● WHAT IS BEING ASKED
Scale the items in the part that opens with the line containing "Where should I" and closes with the line containing "click(x=44, y=421)", rewriting only those lines with their requests included, multiplying every answer coordinate by 0.75, and rounding to whole numbers with halves going up. Leave the pictures out.

● MATERIAL SHOWN
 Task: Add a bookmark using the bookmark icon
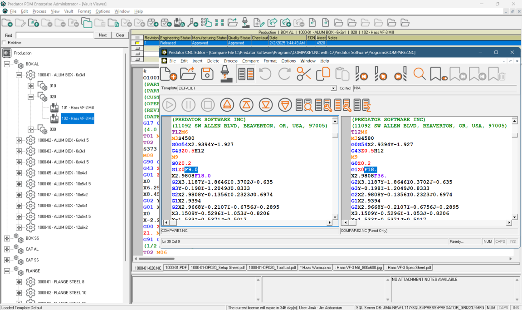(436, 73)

--

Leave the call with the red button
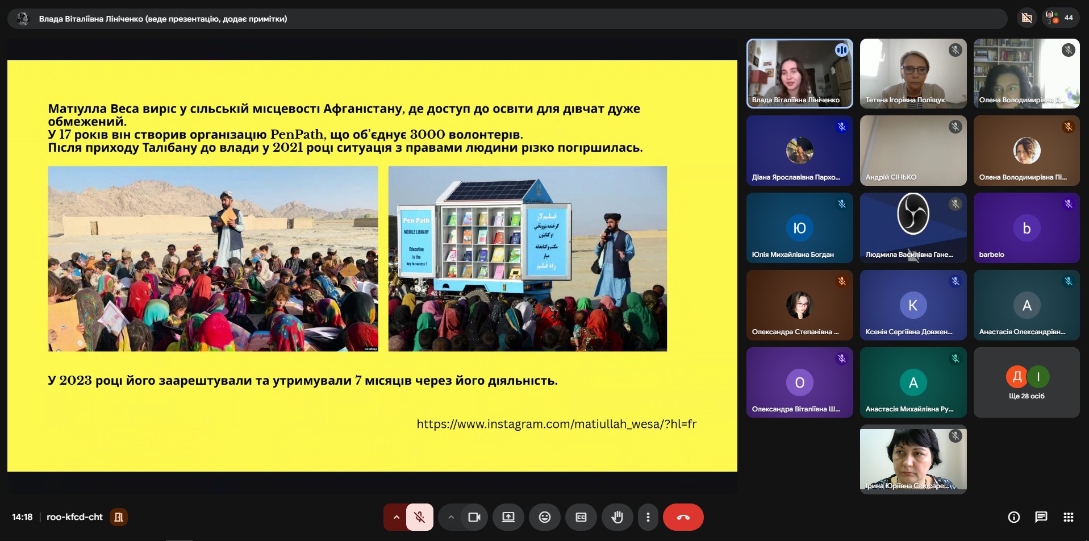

* * *

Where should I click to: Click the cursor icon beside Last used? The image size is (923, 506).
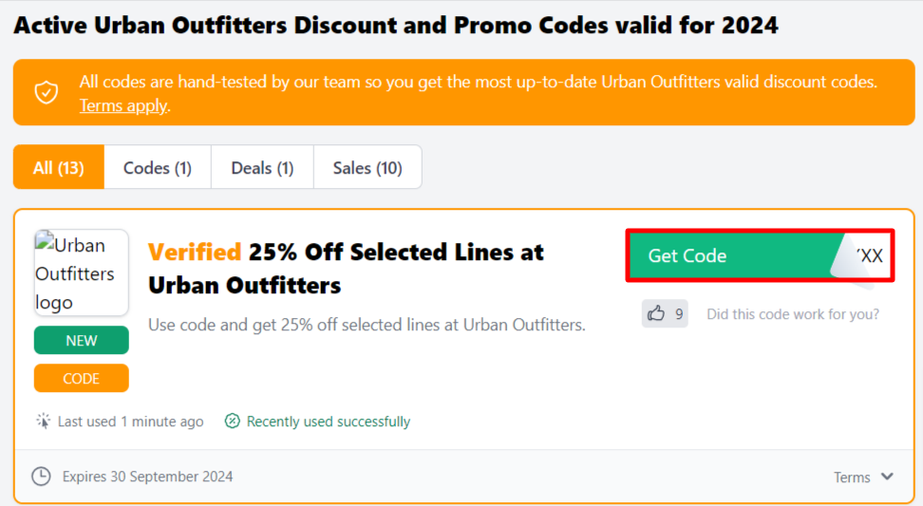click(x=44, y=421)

● SOLVED PROBLEM
Where should I click to: Click the cursor icon beside Last used? The image size is (923, 506).
click(x=33, y=316)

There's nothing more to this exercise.